1. Introduction
Daily total solar radiation is considered as the most important parameter in meteorology, solar conversion, and renewable energy applications, particularly for the sizing of stand-alone photovoltaic (PV) systems. The knowledge of the amount of solar radiation falling on the surface of the earth is of prime importance to engineers and scientists involved in the design of solar energy systems. In particular, many design methods for thermal and photovoltaic systems require information about the daily radiation on a horizontal surface in order to predict the energy production of the system, and its prediction precision is extremely instructive for the stable operation of the power grid as well as the formulation of a scheduling plan [
1].
Many researchers have produced daily solar radiation (DSR) predictions. DSR prediction methods are usually divided into three categories: conventional physical models, mathematical statistical models, and machine learning. Conventional physical models predict solar radiation values through a series of physical analysis, data fitting, complex mathematical model construction, and calculations in the absence of meteorological data on total solar radiation intensity. A lot of authors have succeeded in various clear day models as well, including the simple ones of the half-sine [
2,
3] and the Collares-Pereira and Rabl model [
4]. Physical models do not reflect the strong randomness of the solar radiation sequence. Once the meteorological environment changes, the calculation accuracy is greatly reduced.

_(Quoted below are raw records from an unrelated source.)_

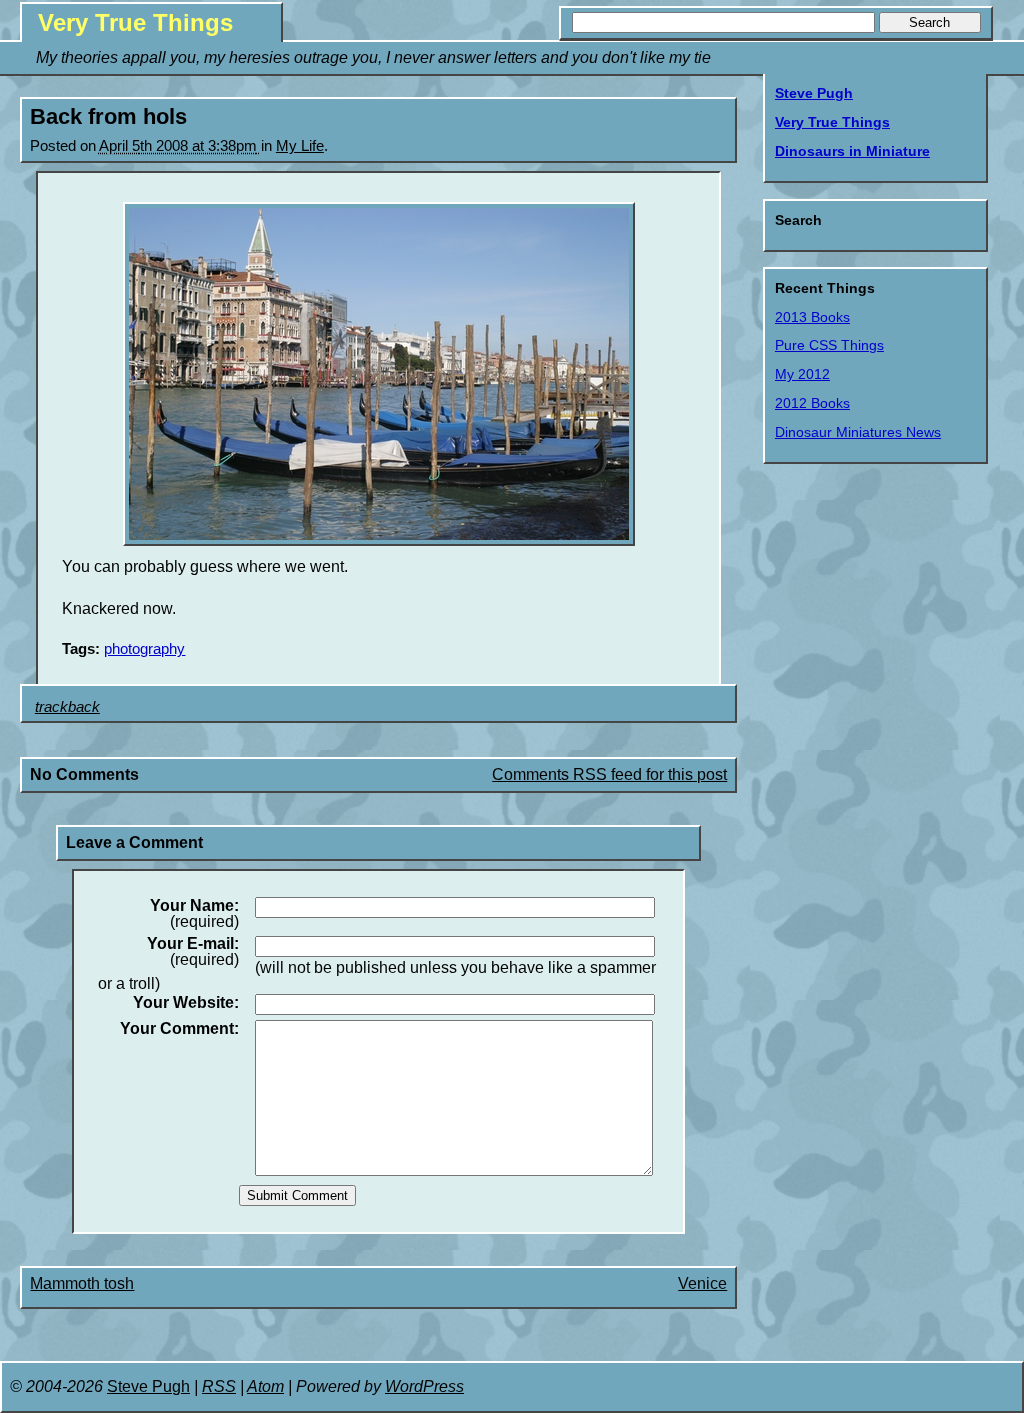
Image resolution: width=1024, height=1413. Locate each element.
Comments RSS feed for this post (609, 774)
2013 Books (812, 317)
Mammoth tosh (82, 1283)
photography (144, 649)
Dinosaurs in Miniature (852, 151)
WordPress (424, 1386)
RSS (219, 1386)
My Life (300, 146)
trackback (67, 707)
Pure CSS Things (829, 345)
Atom (265, 1386)
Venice (702, 1283)
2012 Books (812, 403)
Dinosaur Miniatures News (858, 432)
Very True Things (135, 22)
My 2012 (802, 374)
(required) (194, 914)
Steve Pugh (814, 93)
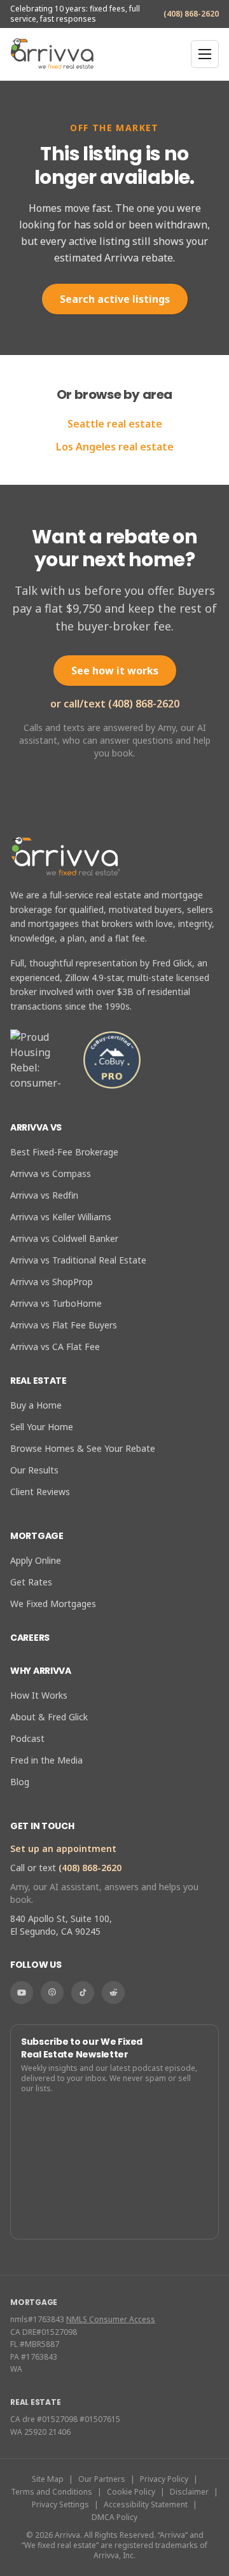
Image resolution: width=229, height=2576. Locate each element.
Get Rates (31, 1582)
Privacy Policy (164, 2479)
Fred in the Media (46, 1760)
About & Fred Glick (49, 1717)
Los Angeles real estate (115, 447)
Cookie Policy (131, 2492)
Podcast (27, 1738)
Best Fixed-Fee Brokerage (64, 1152)
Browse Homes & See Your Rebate (82, 1448)
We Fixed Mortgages (53, 1604)
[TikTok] (82, 1992)
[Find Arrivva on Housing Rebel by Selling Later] (40, 1059)
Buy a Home (36, 1405)
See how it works (114, 671)
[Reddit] (113, 1992)
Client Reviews (40, 1492)
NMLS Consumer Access (110, 2319)
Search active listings (115, 299)
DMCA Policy (114, 2517)
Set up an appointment (63, 1848)
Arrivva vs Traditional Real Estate (78, 1260)
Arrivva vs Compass (50, 1173)
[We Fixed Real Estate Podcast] (52, 1992)
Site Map (48, 2479)
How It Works (38, 1695)
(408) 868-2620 (191, 14)
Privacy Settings (60, 2505)
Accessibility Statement (146, 2505)
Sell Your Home (41, 1427)
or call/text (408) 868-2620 (114, 704)
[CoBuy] (111, 1059)
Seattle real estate (114, 424)
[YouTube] (21, 1992)
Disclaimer (189, 2492)
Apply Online (35, 1560)
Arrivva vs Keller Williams (60, 1217)
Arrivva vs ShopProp (51, 1282)
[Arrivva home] (52, 54)
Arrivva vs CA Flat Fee (55, 1346)
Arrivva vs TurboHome (56, 1303)
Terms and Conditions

The traditional mathematical statistics models include regression analysis [
5], time series analysis [
6,
7], gray theory [
8], fuzzy theory [
9,
10], and Kalman filter [
11]. Trapero et al. (2015) [
5] applied dynamic harmonic regression model (DHR) to forecast short-term direct solar radiation and scattered solar radiation in Spain for the first time in 2015. Huang et al. (2013) [
6] used the autoregressive model to predict the 2013 meteorological factors—when the solar radiation is within the dynamic adjustment system framework, the accuracy is 30% higher than the general neural network or stochastic model. Through the integration of Fourier transform and neural network, Fidan et al. (2014) [
8] predicted hourly solar radiation in Izmir, Turkey. Olcan, Mahmudov (2016) [
10] proposed a modified fuzzy time series (FTS) using eight different radiation mixing models. The results show that, compared with other fuzzy models and traditional time series methods, the proposed hybrid model-8 exhibits better performance. Akarslan et al. (2014) [
11] first utilized the multi-dimensional linear predictive filtering model to predict solar radiation, and the two-dimensional linear predictive filtering model as well as the traditional statistical forecasting method have passed through empirical analysis.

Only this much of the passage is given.